Every year the French speaking community at ECLA of Bard gathers in one of the dorms to cook, eat and express their enthusiasm for French culture and cuisine. This year as well, we all gathered in the music building on Wilhelm Wolf Strasse, and prepared to cook various kinds of French meals. Edit Gerelyes, the French instructor at ECLA of Bard, organizes such activities for all the French speaking students, so that the ones who are still grappling with the concept of what this language is can become more acquainted with the French cuisine and its culture.
I recently finished one year of learning French at ECLA of Bard. However, learning French had been my dream since my childhood. My desire to learn French started in high school, when I used to spend a lot of time in the school library. There I found a girl who would sit right across from where I sat, and she would very actively work on her French grammar. Somehow the image of that young woman mingled with the novel that I was reading at that time, Jane Eyre. And this inspired me to learn French, though I had to wait for another six years before I could actually begin to learn this language. Later when I came to ECLA of Bard I realized that I want to spend the rest of my life teaching children religion and philosophy – and what could be better than acquiring as many international languages as possible in order to be able to access the philosophical and religious materials in these languages?
I was reminded of this as I was sitting mutely during the French Dinner. I realized that, even if I could not make one sentence, I was learning through listening and observing others express themselves beautifully in French. I was surrounded by people who could articulate themselves quite well in French. The dinner also included many nice jokes and laughs from my various friends and their experiences in France with French people.

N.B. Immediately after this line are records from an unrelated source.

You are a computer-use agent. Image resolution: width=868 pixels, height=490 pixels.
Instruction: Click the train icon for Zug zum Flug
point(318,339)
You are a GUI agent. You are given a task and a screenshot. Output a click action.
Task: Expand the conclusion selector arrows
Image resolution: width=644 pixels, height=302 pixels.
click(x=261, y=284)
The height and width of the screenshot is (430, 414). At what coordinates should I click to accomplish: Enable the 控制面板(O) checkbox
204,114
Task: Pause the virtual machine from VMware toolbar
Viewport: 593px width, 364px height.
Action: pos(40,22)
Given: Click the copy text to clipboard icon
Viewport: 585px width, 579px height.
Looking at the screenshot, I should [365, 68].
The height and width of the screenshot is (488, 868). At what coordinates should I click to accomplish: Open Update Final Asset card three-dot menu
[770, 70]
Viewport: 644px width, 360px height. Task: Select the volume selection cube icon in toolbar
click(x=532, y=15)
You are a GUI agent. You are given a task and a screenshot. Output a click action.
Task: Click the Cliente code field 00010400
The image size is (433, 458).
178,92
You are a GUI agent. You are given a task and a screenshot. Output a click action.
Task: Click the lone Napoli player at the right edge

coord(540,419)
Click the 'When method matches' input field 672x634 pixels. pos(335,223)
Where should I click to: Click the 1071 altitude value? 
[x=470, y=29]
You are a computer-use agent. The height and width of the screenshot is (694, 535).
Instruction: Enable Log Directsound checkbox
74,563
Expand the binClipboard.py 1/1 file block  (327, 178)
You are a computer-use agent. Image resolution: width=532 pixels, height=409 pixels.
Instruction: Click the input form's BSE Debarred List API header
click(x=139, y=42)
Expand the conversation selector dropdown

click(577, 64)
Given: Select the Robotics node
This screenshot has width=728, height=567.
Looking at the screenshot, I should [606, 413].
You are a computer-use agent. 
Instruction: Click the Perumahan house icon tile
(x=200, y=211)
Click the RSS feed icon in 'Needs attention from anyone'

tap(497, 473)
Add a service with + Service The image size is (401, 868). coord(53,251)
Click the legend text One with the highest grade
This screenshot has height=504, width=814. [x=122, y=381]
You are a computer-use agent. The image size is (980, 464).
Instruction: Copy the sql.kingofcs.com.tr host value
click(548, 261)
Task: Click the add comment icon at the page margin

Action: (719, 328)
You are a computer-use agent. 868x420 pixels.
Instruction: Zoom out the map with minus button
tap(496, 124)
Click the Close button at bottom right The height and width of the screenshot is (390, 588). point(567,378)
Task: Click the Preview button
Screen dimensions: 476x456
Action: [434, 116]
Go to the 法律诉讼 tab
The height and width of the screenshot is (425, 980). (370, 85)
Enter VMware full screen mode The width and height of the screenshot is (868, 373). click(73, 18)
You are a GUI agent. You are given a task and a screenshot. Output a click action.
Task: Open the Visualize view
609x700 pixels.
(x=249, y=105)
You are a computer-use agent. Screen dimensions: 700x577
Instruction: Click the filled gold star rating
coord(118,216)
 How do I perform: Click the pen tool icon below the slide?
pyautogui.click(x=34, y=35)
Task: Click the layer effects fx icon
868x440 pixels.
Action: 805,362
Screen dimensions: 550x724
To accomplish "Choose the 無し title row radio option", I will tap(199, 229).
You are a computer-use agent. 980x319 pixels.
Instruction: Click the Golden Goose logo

Amidst the sunset we all enjoyed a delicious meal very passionately on the terrace. Salmon baked in a Dijon mustard sauce, chocolate mousse cake, and French onion soup were among the many treats. Paris, my friend from the 2nd year BA, thoroughly entertained us with her absolutely frank and honest sense of humor. I enjoy Paris’s sense of humor from time to time during our seminars. During the French dinner, she brought to the table interesting stories from her teenage years spent in France. We all laughed most heartily enjoying Paris’s animated and most vivid description of mixing up English and French words to her utmost surprise and embarrassment as a teenager. The dinner concluded as we all washed, cleaned and set forth to prepare for the school day that lay ahead.